企業の価値を長期的に高めるのが
部長・本部長の重要な役割
この図からわかるように、「部長・本部長」と「課長」との最大の違いは、業務の時間軸にあります。簡単に言えば、短期的な業務に従事するのが課長であり、中長期的な戦略を考えるのが部長・本部長なのです。

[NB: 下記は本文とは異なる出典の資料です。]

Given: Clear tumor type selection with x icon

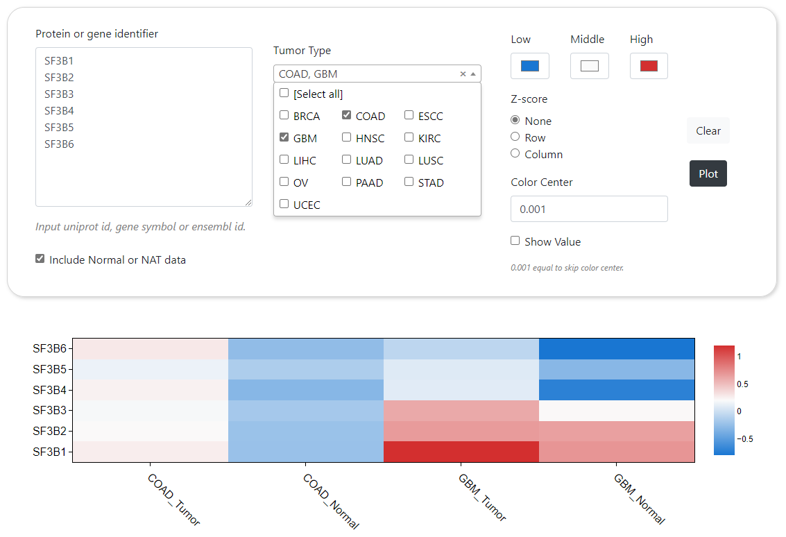Looking at the screenshot, I should pyautogui.click(x=463, y=74).
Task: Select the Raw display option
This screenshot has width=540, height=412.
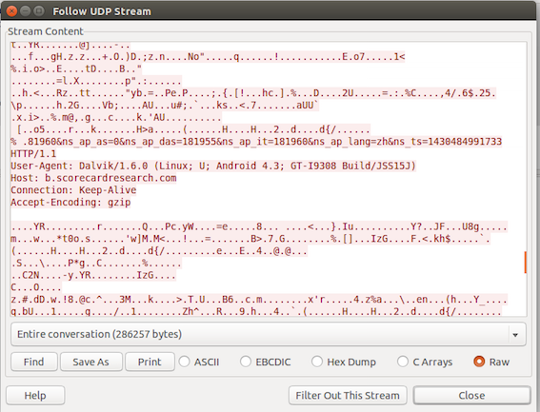Action: pyautogui.click(x=491, y=362)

それぞれの具体的な役割を、2つの軸から考えてみましょう。
1.コト×短期=業務推進(課長)
チームの目標を決め、進捗を確認しながら、その達成に向けた業務の具体的なアドバイスやサポートを行う。
2.ヒト×短期=チームビルディング(課長)
チームの人間関係を構築し、心理的安全性の高いチームを作る。メンバーの人となりを知り、各人への声かけやモチベーション維持にも配慮する。
3.コト×長期=戦略策定(部長・本部長)
業務改革や戦略設計により、企業の長期的な価値を高める施策を設計し実施する。
短期施策の積み上げではない、抜本的な発想が求められる。
『上司はリスクばかりを指摘する 会社を潰す「大課長」問題』(林 宏昌、朝日新書)
4.ヒト×長期=組織設計(部長・本部長)
今後の事業戦略を踏まえて必要な組織体制を構想し、実現していく。そのための人材育成や、社内では不足するスキルや経験を持った人材の採用の推進が求められる。
マネジメント対象の時間軸が長くなるほど、管理職として求められる視点はより俯瞰的なものになり、組織全体の設計を考えることが必要になっていきます。
この分類でいうと、例えば現場の各論に口を出すのは短期的な視点での「業務推進」であり、部長以上の管理職がするべき仕事ではないということがわかります。しかし、この定義に反して、一貫して短期的なことを気にしている部長・本部長が「大課長」です。